((

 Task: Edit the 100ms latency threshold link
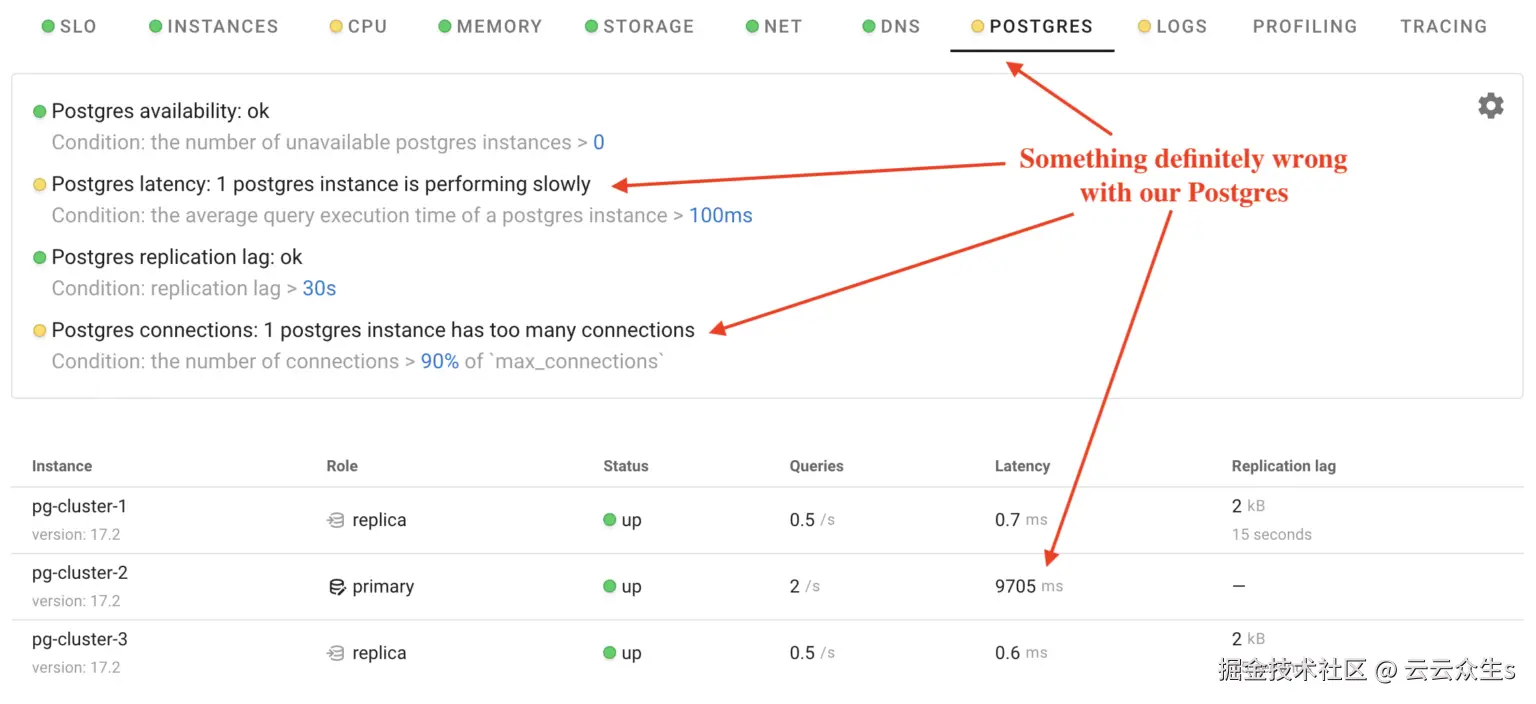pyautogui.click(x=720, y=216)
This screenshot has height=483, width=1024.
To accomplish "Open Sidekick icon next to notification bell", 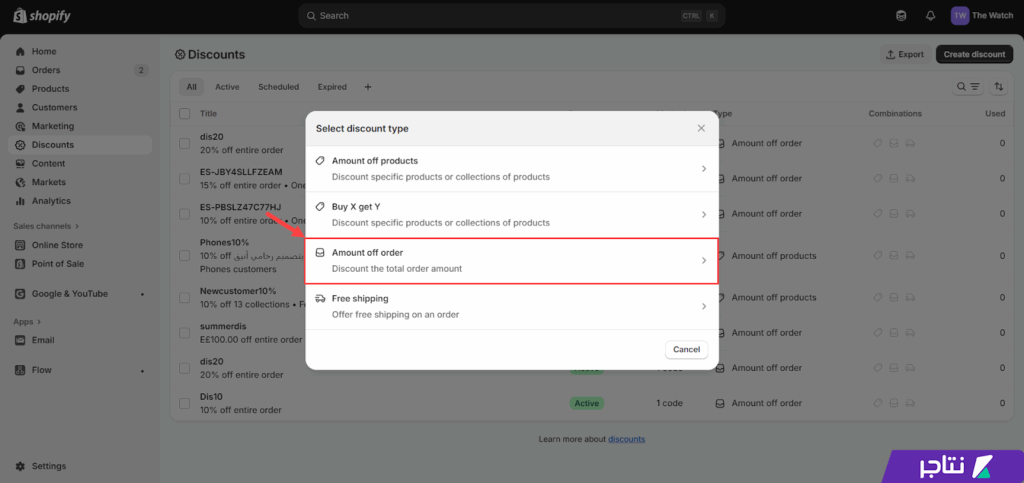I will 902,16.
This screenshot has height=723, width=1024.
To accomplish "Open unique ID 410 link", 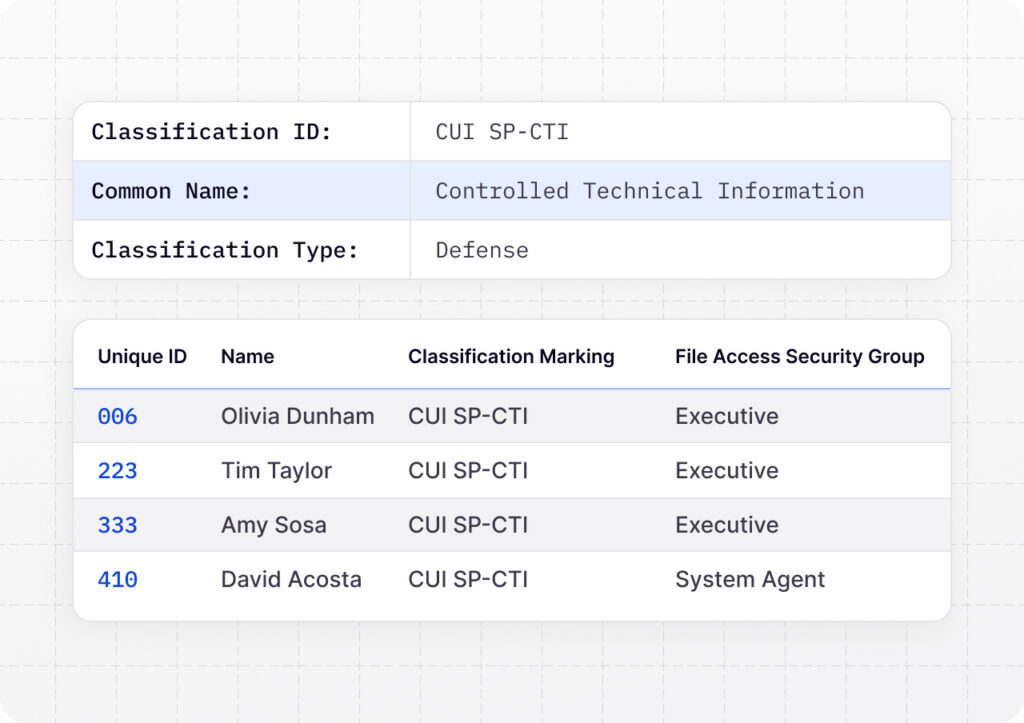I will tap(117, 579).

))

**GOAL OF THE EXERCISE**.
Reproduce every line above containing "width".

**RESULT OF THIS TASK**.
This screenshot has height=483, width=1024.
This screenshot has height=723, width=1024.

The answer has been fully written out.